O que nos ensina o sinal de Jonas e da rainha do sul? Revela uma grande contradição que desmascara a dureza do coração de quem se achava certo. Enquanto os escribas e fariseus não têm olhos para ver em Jesus humilde, supliciado e morto na cruz a presença do Reinado de Deus, os pobres e os pagãos aderem a Ele sem condições. Sem buscar sinais extraordinários e provas contundentes, confiam em Deus e colocam-se a caminho atrás d’Aquele que pode salvá-los. Jonas, mesmo resistindo com todas suas forças ao chamado de Deus, colocou o pé na estrada e voltou a Nínive para pregar a conversão dos pagãos. Estes, somente pela Sua Palavra, aceitaram mudar de vida. A rainha do sul, por sua vez, optou, por iniciativa própria, por empreender uma longa viagem para se colocar na escola da sabedoria de Salomão. Agora os fariseus e os escribas têm mais do que Jonas e Salomão. O grande sinal é o próprio Jesus, Jonas e a rainha do sul ensinam que para acolher o Senhor como sinal de Deus é preciso deixar-se desestabilizar por Ele, abandonando tudo aquilo que nos impede de caminhar atrás dele. Não raramente, como aconteceu com o povo de Israel no deserto, preferimos permanecer escravos a desfrutar da experiência emocionante e exigente da liberdade (Antônio Savone).
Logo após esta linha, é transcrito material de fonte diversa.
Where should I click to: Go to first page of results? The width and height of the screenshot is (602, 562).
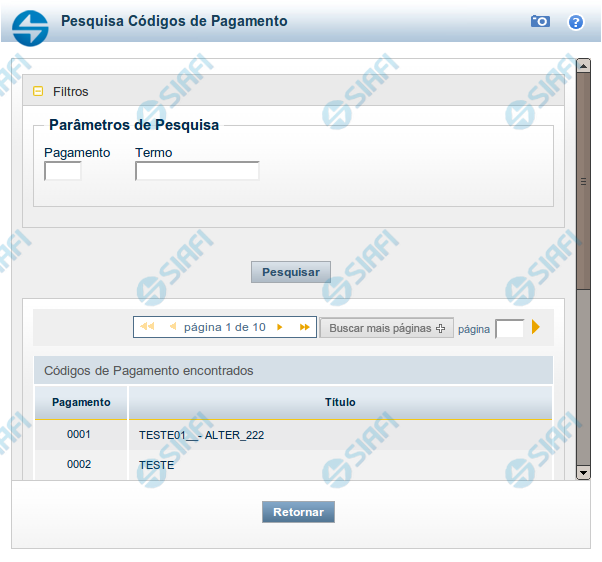[147, 327]
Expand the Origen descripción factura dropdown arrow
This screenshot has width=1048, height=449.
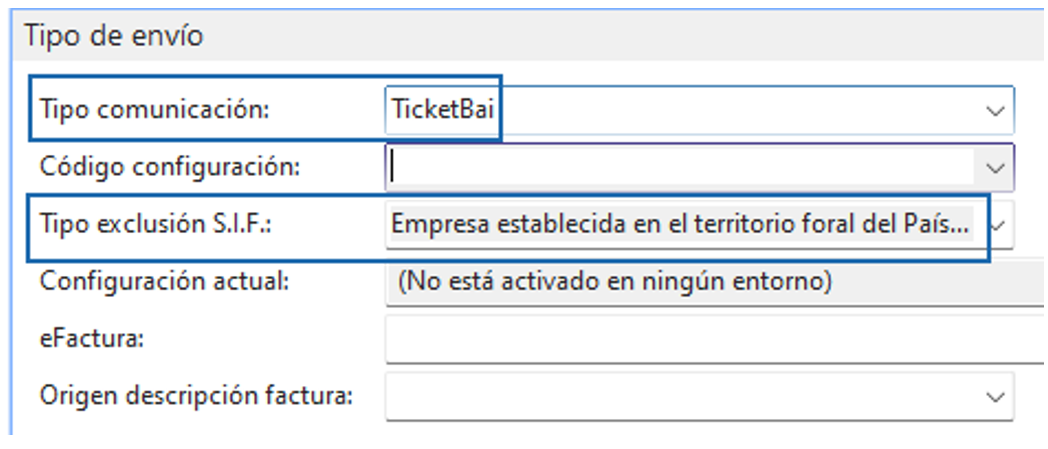(x=995, y=396)
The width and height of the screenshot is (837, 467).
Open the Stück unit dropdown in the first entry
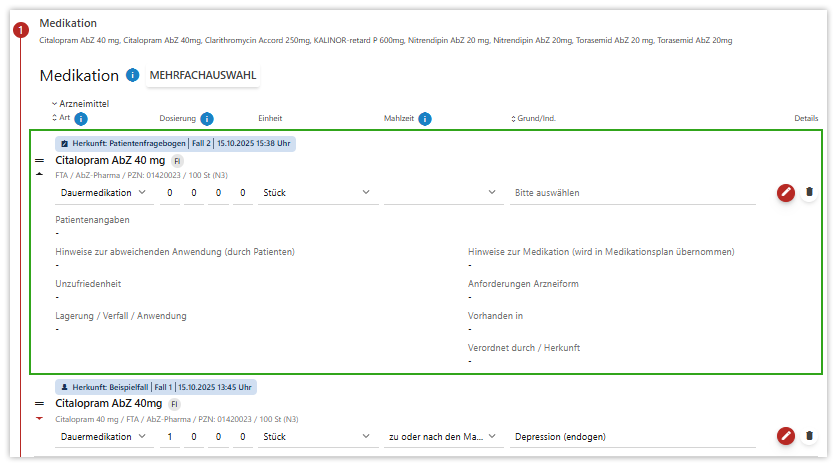(316, 192)
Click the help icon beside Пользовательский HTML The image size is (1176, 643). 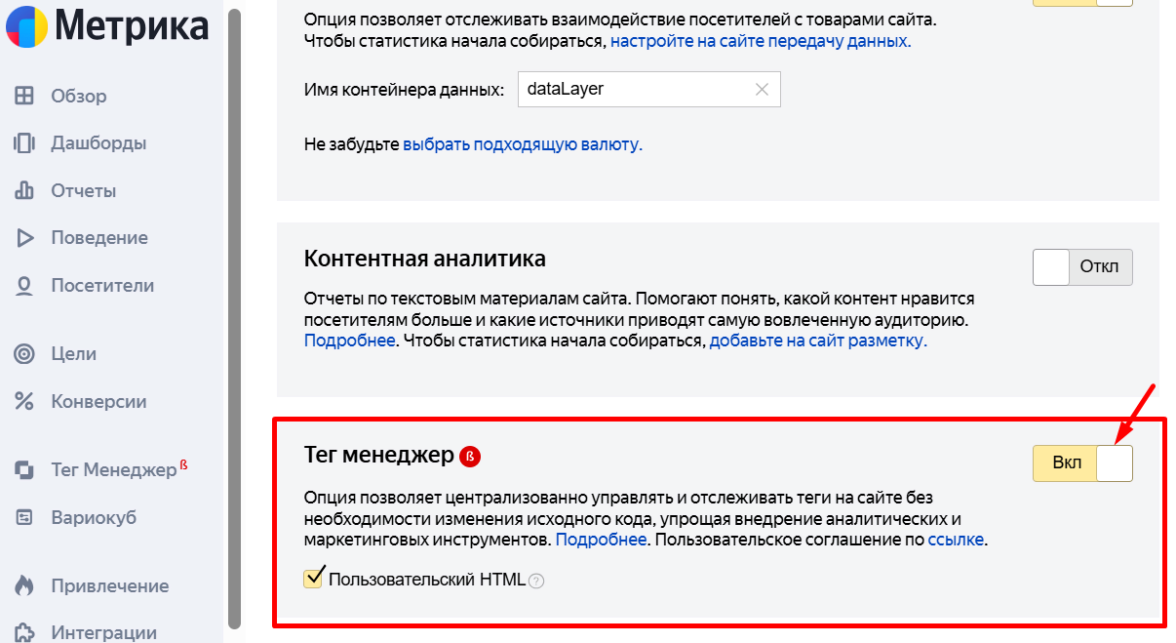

Deus nunca se impõe com milagres extraordinários, mas pede para ser reconhecido e acolhido através dos sinais humildes e pobres com que cuida do nosso caminho. “Bem-aventurado aquele que não se escandaliza comigo”, dirá Jesus. O Crucificado é o grande sinal do amor de Deus para conosco. É olhando para Ele que somos salvos. O caminho feito pela Rainha do Sul e Jonas indica como a chegada a essa aceitação dos sinais de Deus requer um longo tempo e uma jornada cansativa. Não existe pior coxo do que aquele que não quer andar e pior cego do que aquele que não quer ver.